LSTM demonstrates its profound value in mine robot maintenance tasks, especially when processing and analyzing time series data collected by monitoring equipment. Mine robots usually operate in extreme and unpredictable environments; the data collected reflect the operating state of the robot’s systems, and these data show complex temporal characteristics. The LSTM model is suitable for such application scenarios, firstly, because the gating mechanism of LSTM is particularly suitable for analyzing the time series recorded by robotic sensors. In the mine environment, robotic components (e.g., drill bits, loading arms, delivery systems) may gradually experience subtle performance degradation, which show long-term trends in temporal data. By identifying these long-term dependencies, the LSTM can alert them to potential failures early, leaving more time for maintenance teams to respond. Second, in practice, LSTM has significant advantages over traditional RNN models in handling the stability and accuracy of long time series. This advantage is attributed to the gate structure in its design, which can effectively prevent the gradient disappearance or explosion problem and ensure the training stability. For mining robots, this means that the model can be used to track and analyze changes in its key operational parameters, allowing an accurate assessment of the robot’s long-term health. In addition, due to the inherent timing characteristics of the mine robot maintenance data, the LSTM model provides a more accurate and reliable prediction tool. By modeling the timing changes in device status, LSTM helps to develop maintenance plans and preventive maintenance strategies, reduce unexpected downtime and extend the operating life of the robot.

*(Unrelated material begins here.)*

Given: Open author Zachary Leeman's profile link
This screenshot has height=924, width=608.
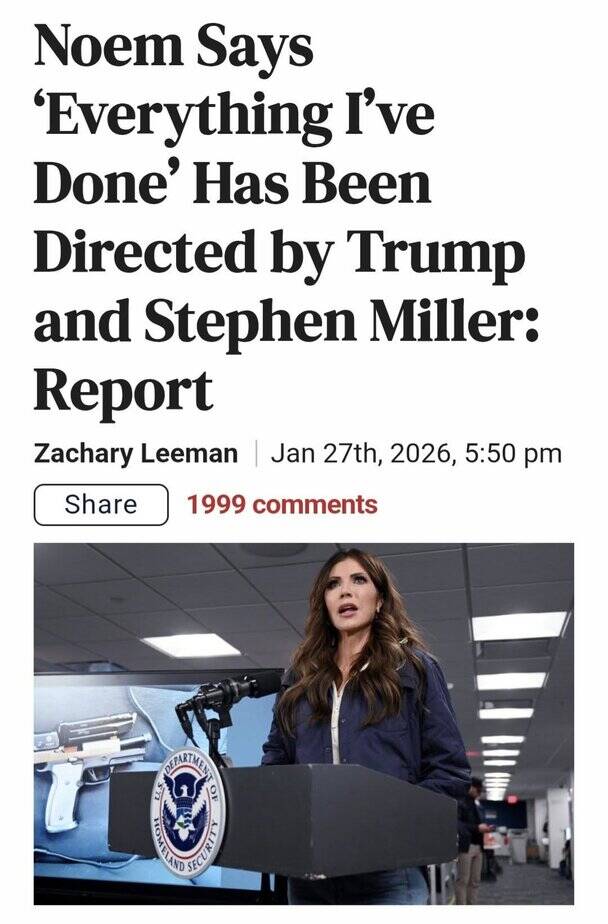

In the LODS model, the function of the LSTM module as an optimization module is to integrate the output of the DFNN and STAN branches to enhance the overall model’s ability to process time series data. By introducing LSTM, we can better capture the long-term dependencies of equipment state changes and improve the accuracy of the model in time series prediction. Its importance lies in providing the overall model with optimized support for time series data. By effectively integrating information from different branches, the model’s sensitivity and expressive ability regarding changes in equipment failure time series are improved. In the field of mining robot maintenance, the introduction of the LSTM module strengthens the model’s performance in processing equipment failure time series data, providing important support for the reliability of the entire prediction model.

The structure diagram of the LSTM model is shown in Figure 4.

The main formula of the attention mechanism is as follows:

$$ForgetGate:f_t=\sigma (W_f·[h_{t-1},x_t]+b_f)$$

(10)

where $f_t$ is the forget gate output at time t, $W_f$ is the weight matrix for the forget gate, $h_{t-1}$ is the hidden state from the previous time step, $x_t$ is the input at time t, $b_f$ is the bias vector for the forget gate, and $\sigma$ is the sigmoid activation function.

$$InputGate:i_t=\sigma (W_i·[h_{t-1},x_t]+b_i)$$

(11)

where $i_t$ is the input gate output at time t, $W_i$ is the weight matrix for the input gate, and $b_i$ is the bias vector for the input gate.

$$CellCandidate:{\tilde{C}}_t=\tanh (W_C·[h_{t-1},x_t]+b_C)$$

(12)

where ${\tilde{C}}_t$ is the cell candidate at time t, $W_C$ is the weight matrix for the cell candidate, $b_C$ is the bias vector for the cell candidate, and tanh is the hyperbolic tangent activation function.

$$CellState:C_t=f_t\odot C_{t-1}+i_t\odot {\tilde{C}}_t$$

(13)

where $C_t$ is the cell state at time t, and ⊙ is the element-wise multiplication (Hadamard product).

$$OutputGate:o_t=\sigma (W_o·[h_{t-1},x_t]+b_o)$$

(14)

where $o_t$ is the output gate output at time t, $W_o$ is the weight matrix for the output gate, and $b_o$ is the bias vector for the output gate.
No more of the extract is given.